**Required task:** Copy the material below unchanged, except swap each occurrence of "GUI agent" for "screen agent".

>> BEGIN Information provided

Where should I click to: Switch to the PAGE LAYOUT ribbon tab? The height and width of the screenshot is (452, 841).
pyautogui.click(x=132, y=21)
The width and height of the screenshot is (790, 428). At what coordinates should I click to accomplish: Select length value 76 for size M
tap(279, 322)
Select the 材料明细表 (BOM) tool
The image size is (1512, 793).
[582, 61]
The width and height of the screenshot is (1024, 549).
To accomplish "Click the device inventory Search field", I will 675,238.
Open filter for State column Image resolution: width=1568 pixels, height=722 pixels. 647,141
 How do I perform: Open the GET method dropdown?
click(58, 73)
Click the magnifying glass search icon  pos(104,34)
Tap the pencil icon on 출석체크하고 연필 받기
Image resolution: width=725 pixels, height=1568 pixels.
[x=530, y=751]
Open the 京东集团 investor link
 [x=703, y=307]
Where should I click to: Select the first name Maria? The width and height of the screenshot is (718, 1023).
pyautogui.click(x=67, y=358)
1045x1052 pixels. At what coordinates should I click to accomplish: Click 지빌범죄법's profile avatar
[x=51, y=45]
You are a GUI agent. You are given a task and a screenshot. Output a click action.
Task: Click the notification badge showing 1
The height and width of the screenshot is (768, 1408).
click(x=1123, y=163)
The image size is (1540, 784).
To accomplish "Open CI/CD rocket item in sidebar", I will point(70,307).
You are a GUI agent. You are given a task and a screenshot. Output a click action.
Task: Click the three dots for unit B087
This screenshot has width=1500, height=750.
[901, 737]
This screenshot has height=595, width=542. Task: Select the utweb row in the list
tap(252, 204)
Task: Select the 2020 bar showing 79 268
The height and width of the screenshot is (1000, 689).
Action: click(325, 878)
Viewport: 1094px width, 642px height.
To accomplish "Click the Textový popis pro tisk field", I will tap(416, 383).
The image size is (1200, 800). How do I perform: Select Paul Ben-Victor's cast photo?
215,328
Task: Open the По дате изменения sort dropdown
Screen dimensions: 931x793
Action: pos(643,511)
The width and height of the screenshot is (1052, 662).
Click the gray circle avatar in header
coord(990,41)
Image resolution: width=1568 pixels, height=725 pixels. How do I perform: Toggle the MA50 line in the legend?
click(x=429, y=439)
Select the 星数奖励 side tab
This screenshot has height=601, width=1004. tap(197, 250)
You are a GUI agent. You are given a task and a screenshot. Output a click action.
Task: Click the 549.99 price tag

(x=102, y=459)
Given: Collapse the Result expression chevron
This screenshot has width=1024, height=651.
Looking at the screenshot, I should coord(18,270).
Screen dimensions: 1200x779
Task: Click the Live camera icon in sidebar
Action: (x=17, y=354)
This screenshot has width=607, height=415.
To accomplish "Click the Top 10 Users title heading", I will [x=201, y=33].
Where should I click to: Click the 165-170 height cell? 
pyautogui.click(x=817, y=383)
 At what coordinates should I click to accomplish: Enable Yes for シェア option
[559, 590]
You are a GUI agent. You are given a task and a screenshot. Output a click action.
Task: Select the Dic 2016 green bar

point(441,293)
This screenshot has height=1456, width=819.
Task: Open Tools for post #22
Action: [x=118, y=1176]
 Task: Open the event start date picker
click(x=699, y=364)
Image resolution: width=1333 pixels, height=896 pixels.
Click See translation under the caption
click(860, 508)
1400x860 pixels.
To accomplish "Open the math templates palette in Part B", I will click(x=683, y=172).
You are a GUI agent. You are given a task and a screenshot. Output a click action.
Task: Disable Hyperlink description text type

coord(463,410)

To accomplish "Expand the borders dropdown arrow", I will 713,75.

>> END Information provided

**Exercise output:**
Where should I click to: Switch to the PAGE LAYOUT ribbon tab? The height and width of the screenshot is (452, 841).
pyautogui.click(x=132, y=21)
The width and height of the screenshot is (790, 428). At what coordinates should I click to accomplish: Select length value 76 for size M
tap(279, 322)
Select the 材料明细表 (BOM) tool
The image size is (1512, 793).
[582, 61]
The width and height of the screenshot is (1024, 549).
To accomplish "Click the device inventory Search field", I will 675,238.
Open filter for State column Image resolution: width=1568 pixels, height=722 pixels. 647,141
 How do I perform: Open the GET method dropdown?
click(58, 73)
Click the magnifying glass search icon  pos(104,34)
Tap the pencil icon on 출석체크하고 연필 받기
Image resolution: width=725 pixels, height=1568 pixels.
[x=530, y=751]
Open the 京东集团 investor link
 [x=703, y=307]
Where should I click to: Select the first name Maria? The width and height of the screenshot is (718, 1023).
pyautogui.click(x=67, y=358)
1045x1052 pixels. At what coordinates should I click to accomplish: Click 지빌범죄법's profile avatar
[x=51, y=45]
You are a screen agent. You are given a task and a screenshot. Output a click action.
Task: Click the notification badge showing 1
The height and width of the screenshot is (768, 1408).
click(x=1123, y=163)
The image size is (1540, 784).
To accomplish "Open CI/CD rocket item in sidebar", I will point(70,307).
You are a screen agent. You are given a task and a screenshot. Output a click action.
Task: Click the three dots for unit B087
This screenshot has width=1500, height=750.
[901, 737]
This screenshot has height=595, width=542. Task: Select the utweb row in the list
tap(252, 204)
Task: Select the 2020 bar showing 79 268
The height and width of the screenshot is (1000, 689).
Action: click(325, 878)
Viewport: 1094px width, 642px height.
To accomplish "Click the Textový popis pro tisk field", I will tap(416, 383).
The image size is (1200, 800). How do I perform: Select Paul Ben-Victor's cast photo?
215,328
Task: Open the По дате изменения sort dropdown
Screen dimensions: 931x793
Action: pos(643,511)
The width and height of the screenshot is (1052, 662).
Click the gray circle avatar in header
coord(990,41)
Image resolution: width=1568 pixels, height=725 pixels. How do I perform: Toggle the MA50 line in the legend?
click(x=429, y=439)
Select the 星数奖励 side tab
This screenshot has height=601, width=1004. tap(197, 250)
You are a screen agent. You are given a task and a screenshot. Output a click action.
Task: Click the 549.99 price tag

(x=102, y=459)
Given: Collapse the Result expression chevron
This screenshot has width=1024, height=651.
Looking at the screenshot, I should coord(18,270).
Screen dimensions: 1200x779
Task: Click the Live camera icon in sidebar
Action: (x=17, y=354)
This screenshot has width=607, height=415.
To accomplish "Click the Top 10 Users title heading", I will [x=201, y=33].
Where should I click to: Click the 165-170 height cell? 
pyautogui.click(x=817, y=383)
 At what coordinates should I click to accomplish: Enable Yes for シェア option
[559, 590]
You are a screen agent. You are given a task and a screenshot. Output a click action.
Task: Select the Dic 2016 green bar

point(441,293)
This screenshot has height=1456, width=819.
Task: Open Tools for post #22
Action: [x=118, y=1176]
 Task: Open the event start date picker
click(x=699, y=364)
Image resolution: width=1333 pixels, height=896 pixels.
Click See translation under the caption
click(860, 508)
1400x860 pixels.
To accomplish "Open the math templates palette in Part B", I will click(x=683, y=172).
You are a screen agent. You are given a task and a screenshot. Output a click action.
Task: Disable Hyperlink description text type

coord(463,410)

To accomplish "Expand the borders dropdown arrow", I will 713,75.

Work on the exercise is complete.